Reproduce each of the following entries word for word, with no changes.

(Element and text location data)

****************************************

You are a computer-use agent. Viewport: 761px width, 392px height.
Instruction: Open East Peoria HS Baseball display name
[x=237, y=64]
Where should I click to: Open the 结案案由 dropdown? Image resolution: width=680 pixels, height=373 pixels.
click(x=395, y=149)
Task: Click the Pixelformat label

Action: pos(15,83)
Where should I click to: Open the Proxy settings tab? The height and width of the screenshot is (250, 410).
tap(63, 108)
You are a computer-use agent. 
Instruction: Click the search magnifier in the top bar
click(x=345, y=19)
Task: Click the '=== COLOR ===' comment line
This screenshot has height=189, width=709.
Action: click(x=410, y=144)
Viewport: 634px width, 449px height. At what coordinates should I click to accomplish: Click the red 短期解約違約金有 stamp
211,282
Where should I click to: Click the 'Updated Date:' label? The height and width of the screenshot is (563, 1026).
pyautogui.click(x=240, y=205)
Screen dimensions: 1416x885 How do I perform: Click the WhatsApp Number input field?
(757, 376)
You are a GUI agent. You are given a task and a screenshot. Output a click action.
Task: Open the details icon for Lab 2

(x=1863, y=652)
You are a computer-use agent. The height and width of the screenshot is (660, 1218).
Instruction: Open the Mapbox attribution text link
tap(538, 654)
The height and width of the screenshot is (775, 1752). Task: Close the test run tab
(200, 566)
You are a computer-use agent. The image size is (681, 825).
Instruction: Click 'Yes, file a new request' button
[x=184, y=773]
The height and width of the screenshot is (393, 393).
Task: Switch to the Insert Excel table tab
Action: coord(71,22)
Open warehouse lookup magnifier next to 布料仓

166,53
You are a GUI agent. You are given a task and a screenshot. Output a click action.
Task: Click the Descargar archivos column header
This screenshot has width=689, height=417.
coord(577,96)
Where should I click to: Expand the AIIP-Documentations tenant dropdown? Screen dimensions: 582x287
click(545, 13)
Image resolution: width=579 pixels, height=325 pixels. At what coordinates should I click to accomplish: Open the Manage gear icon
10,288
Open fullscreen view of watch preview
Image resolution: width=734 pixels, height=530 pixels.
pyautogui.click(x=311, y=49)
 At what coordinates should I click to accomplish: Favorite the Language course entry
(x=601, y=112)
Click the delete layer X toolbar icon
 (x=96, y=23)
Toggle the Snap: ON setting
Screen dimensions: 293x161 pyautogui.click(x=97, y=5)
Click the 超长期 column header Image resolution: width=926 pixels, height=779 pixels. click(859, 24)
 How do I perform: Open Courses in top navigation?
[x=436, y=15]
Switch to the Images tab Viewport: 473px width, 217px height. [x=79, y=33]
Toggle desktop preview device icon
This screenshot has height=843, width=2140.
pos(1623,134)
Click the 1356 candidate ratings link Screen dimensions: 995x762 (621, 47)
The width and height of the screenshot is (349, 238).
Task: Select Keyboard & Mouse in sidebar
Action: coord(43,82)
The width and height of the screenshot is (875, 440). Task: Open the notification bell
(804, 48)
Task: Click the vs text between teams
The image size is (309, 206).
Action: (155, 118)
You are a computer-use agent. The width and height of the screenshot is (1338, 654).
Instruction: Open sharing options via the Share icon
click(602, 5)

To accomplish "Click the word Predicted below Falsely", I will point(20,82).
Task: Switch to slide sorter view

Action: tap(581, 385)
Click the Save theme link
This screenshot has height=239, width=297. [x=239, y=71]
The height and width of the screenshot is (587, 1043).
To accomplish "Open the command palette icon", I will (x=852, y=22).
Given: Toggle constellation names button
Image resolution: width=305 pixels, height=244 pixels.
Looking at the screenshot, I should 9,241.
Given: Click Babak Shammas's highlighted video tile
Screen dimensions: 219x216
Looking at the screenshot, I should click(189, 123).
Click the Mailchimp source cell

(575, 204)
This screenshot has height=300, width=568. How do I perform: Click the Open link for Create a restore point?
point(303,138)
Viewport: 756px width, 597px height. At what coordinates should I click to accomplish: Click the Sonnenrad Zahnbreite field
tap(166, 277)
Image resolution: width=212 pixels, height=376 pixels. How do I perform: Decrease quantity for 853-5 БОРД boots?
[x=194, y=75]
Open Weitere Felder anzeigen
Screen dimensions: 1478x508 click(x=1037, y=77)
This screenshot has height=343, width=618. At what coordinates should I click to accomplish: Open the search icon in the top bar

****************************************

Complete response
You are a computer-use agent. Viewport: 761px width, 392px height.
Instruction: Open East Peoria HS Baseball display name
[x=237, y=64]
Where should I click to: Open the 结案案由 dropdown? Image resolution: width=680 pixels, height=373 pixels.
click(x=395, y=149)
Task: Click the Pixelformat label

Action: pos(15,83)
Where should I click to: Open the Proxy settings tab? The height and width of the screenshot is (250, 410).
tap(63, 108)
You are a computer-use agent. 
Instruction: Click the search magnifier in the top bar
click(x=345, y=19)
Task: Click the '=== COLOR ===' comment line
This screenshot has height=189, width=709.
Action: click(x=410, y=144)
Viewport: 634px width, 449px height. At what coordinates should I click to accomplish: Click the red 短期解約違約金有 stamp
211,282
Where should I click to: Click the 'Updated Date:' label? The height and width of the screenshot is (563, 1026).
pyautogui.click(x=240, y=205)
Screen dimensions: 1416x885 How do I perform: Click the WhatsApp Number input field?
(757, 376)
You are a GUI agent. You are given a task and a screenshot. Output a click action.
Task: Open the details icon for Lab 2

(x=1863, y=652)
You are a computer-use agent. The height and width of the screenshot is (660, 1218).
Instruction: Open the Mapbox attribution text link
tap(538, 654)
The height and width of the screenshot is (775, 1752). Task: Close the test run tab
(200, 566)
You are a computer-use agent. The image size is (681, 825).
Instruction: Click 'Yes, file a new request' button
[x=184, y=773]
The height and width of the screenshot is (393, 393).
Task: Switch to the Insert Excel table tab
Action: coord(71,22)
Open warehouse lookup magnifier next to 布料仓

166,53
You are a GUI agent. You are given a task and a screenshot. Output a click action.
Task: Click the Descargar archivos column header
This screenshot has width=689, height=417.
coord(577,96)
Where should I click to: Expand the AIIP-Documentations tenant dropdown? Screen dimensions: 582x287
click(545, 13)
Image resolution: width=579 pixels, height=325 pixels. At what coordinates should I click to accomplish: Open the Manage gear icon
10,288
Open fullscreen view of watch preview
Image resolution: width=734 pixels, height=530 pixels.
pyautogui.click(x=311, y=49)
 At what coordinates should I click to accomplish: Favorite the Language course entry
(x=601, y=112)
Click the delete layer X toolbar icon
 (x=96, y=23)
Toggle the Snap: ON setting
Screen dimensions: 293x161 pyautogui.click(x=97, y=5)
Click the 超长期 column header Image resolution: width=926 pixels, height=779 pixels. click(859, 24)
 How do I perform: Open Courses in top navigation?
[x=436, y=15]
Switch to the Images tab Viewport: 473px width, 217px height. [x=79, y=33]
Toggle desktop preview device icon
This screenshot has height=843, width=2140.
pos(1623,134)
Click the 1356 candidate ratings link Screen dimensions: 995x762 (621, 47)
The width and height of the screenshot is (349, 238).
Task: Select Keyboard & Mouse in sidebar
Action: coord(43,82)
The width and height of the screenshot is (875, 440). Task: Open the notification bell
(804, 48)
Task: Click the vs text between teams
The image size is (309, 206).
Action: (155, 118)
You are a computer-use agent. The width and height of the screenshot is (1338, 654).
Instruction: Open sharing options via the Share icon
click(602, 5)

To accomplish "Click the word Predicted below Falsely", I will point(20,82).
Task: Switch to slide sorter view

Action: tap(581, 385)
Click the Save theme link
This screenshot has height=239, width=297. [x=239, y=71]
The height and width of the screenshot is (587, 1043).
To accomplish "Open the command palette icon", I will (x=852, y=22).
Given: Toggle constellation names button
Image resolution: width=305 pixels, height=244 pixels.
Looking at the screenshot, I should 9,241.
Given: Click Babak Shammas's highlighted video tile
Screen dimensions: 219x216
Looking at the screenshot, I should click(189, 123).
Click the Mailchimp source cell

(575, 204)
This screenshot has height=300, width=568. How do I perform: Click the Open link for Create a restore point?
point(303,138)
Viewport: 756px width, 597px height. At what coordinates should I click to accomplish: Click the Sonnenrad Zahnbreite field
tap(166, 277)
Image resolution: width=212 pixels, height=376 pixels. How do I perform: Decrease quantity for 853-5 БОРД boots?
[x=194, y=75]
Open Weitere Felder anzeigen
Screen dimensions: 1478x508 click(x=1037, y=77)
This screenshot has height=343, width=618. At what coordinates should I click to accomplish: Open the search icon in the top bar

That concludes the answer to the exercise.